Task objective:
Below this line are records; write out exactly the lines from the one containing "The width and height of the screenshot is (685, 313)." through the one containing "Task: Select No for Decision Maker Known", with the pictures left out.

Given data:
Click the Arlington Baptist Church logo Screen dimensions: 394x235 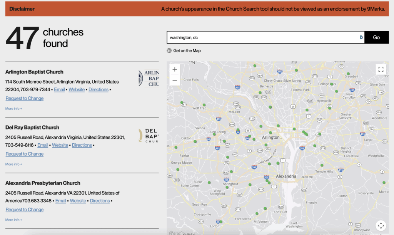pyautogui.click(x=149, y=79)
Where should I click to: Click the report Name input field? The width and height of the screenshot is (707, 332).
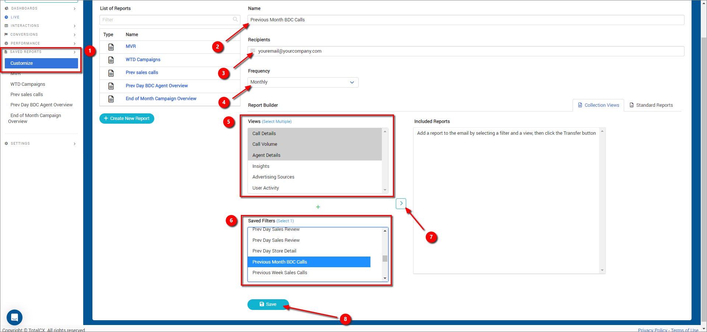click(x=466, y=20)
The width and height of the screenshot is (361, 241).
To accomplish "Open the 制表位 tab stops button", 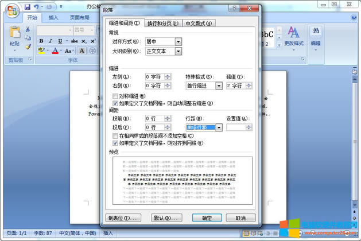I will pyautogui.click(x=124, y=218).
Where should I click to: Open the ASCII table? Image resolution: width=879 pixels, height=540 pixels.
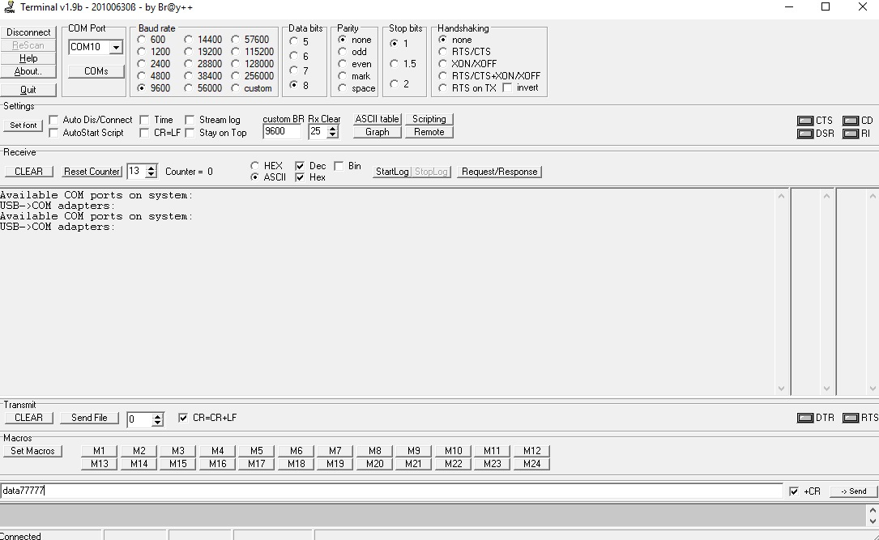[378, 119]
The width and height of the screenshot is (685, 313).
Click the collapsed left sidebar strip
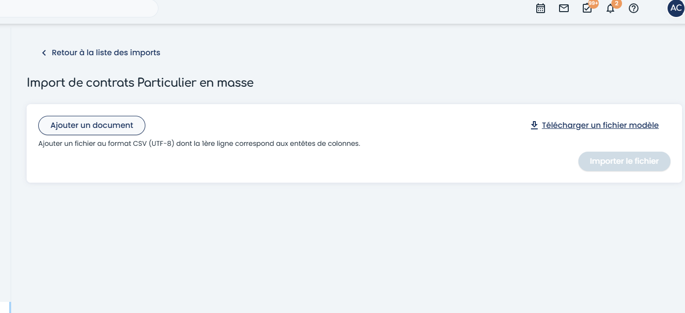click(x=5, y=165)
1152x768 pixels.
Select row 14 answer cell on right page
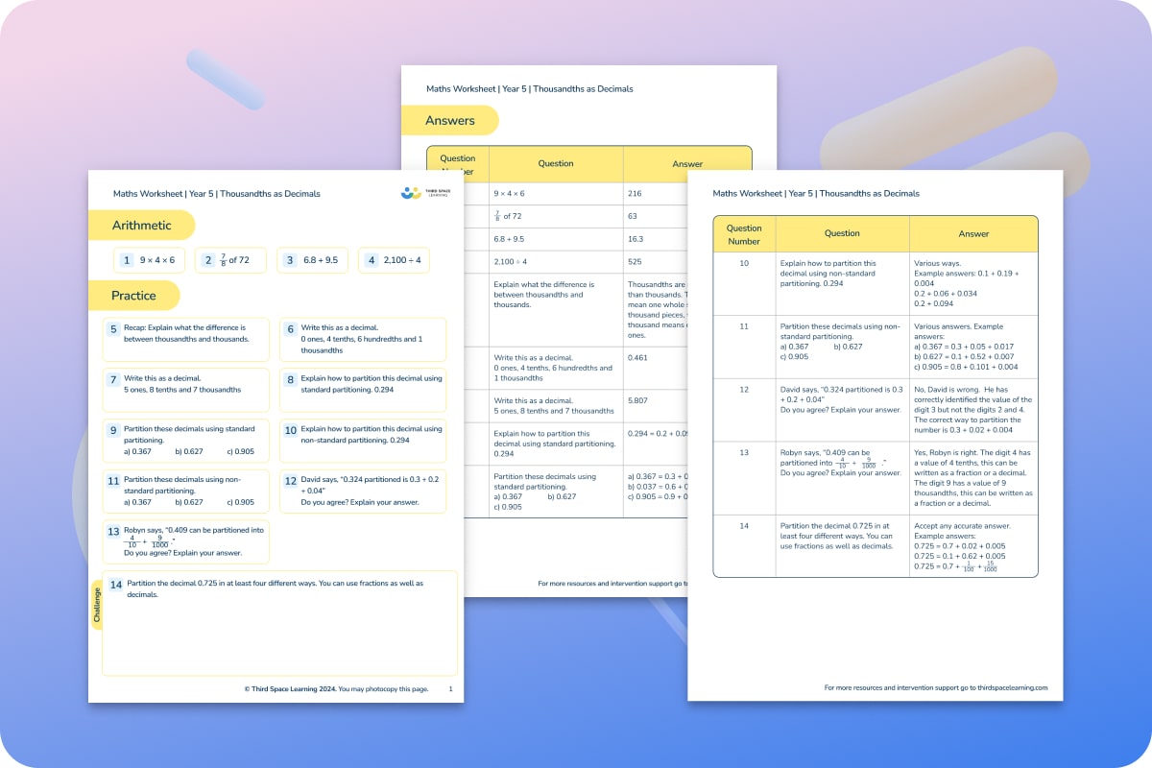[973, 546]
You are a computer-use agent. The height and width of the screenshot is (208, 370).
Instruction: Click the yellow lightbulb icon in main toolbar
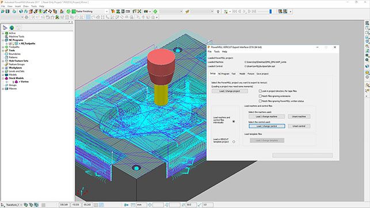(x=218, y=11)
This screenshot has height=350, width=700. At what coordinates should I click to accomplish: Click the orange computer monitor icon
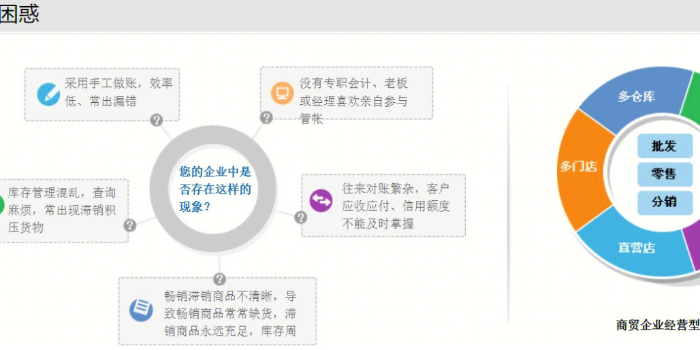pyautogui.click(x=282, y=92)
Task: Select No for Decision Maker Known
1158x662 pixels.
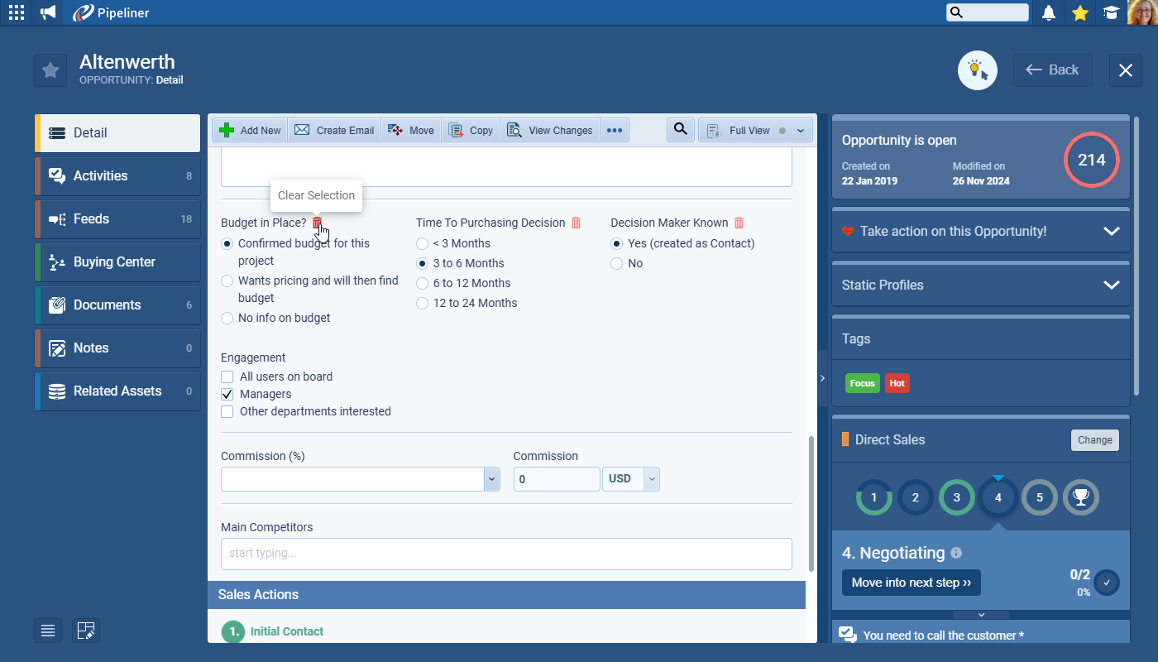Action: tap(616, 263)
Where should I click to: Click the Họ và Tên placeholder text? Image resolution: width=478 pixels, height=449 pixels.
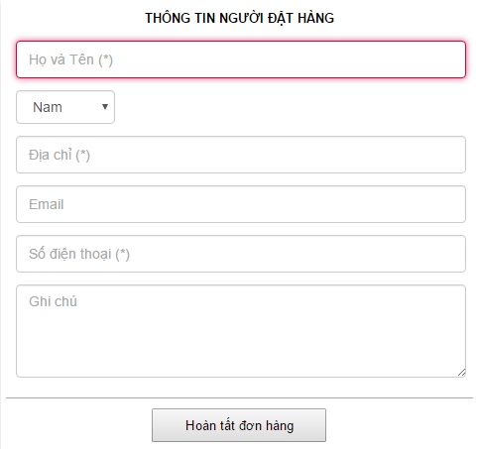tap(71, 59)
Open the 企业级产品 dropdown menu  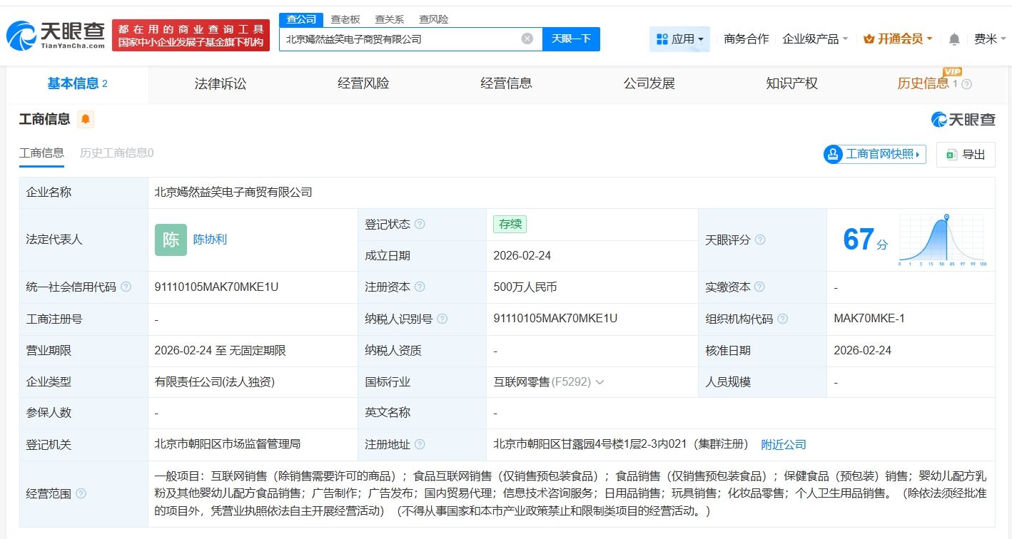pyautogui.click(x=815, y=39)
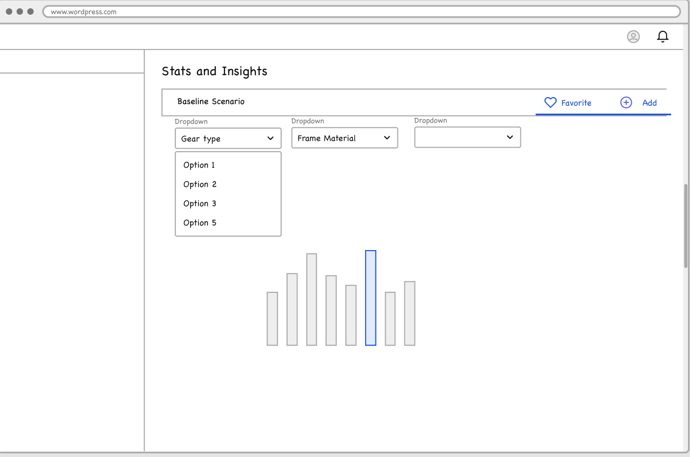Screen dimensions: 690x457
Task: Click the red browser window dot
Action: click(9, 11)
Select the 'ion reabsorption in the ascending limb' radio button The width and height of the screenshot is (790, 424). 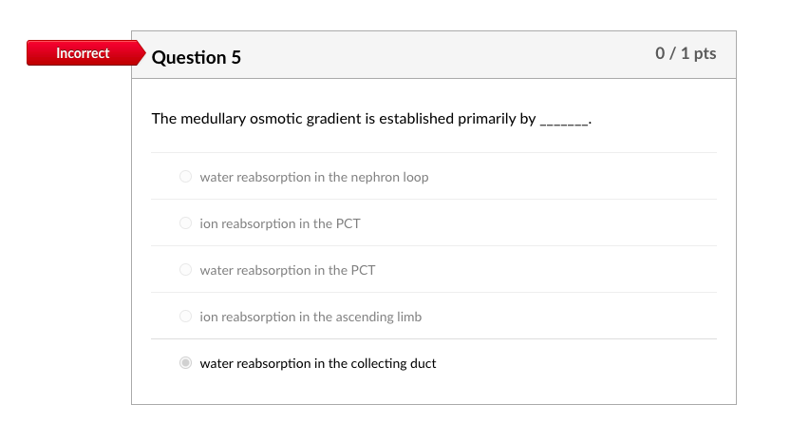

Solution below:
The width and height of the screenshot is (685, 313).
Click the collapsed left sidebar strip
click(x=5, y=165)
1152x768 pixels.
Select row 14 answer cell on right page
[973, 546]
You are a computer-use agent. The height and width of the screenshot is (208, 370).
Instruction: Click the yellow lightbulb icon in main toolbar
(x=218, y=11)
This screenshot has height=350, width=700. At what coordinates should I click to accomplish: Click the orange computer monitor icon
pyautogui.click(x=282, y=92)
Task: Select No for Decision Maker Known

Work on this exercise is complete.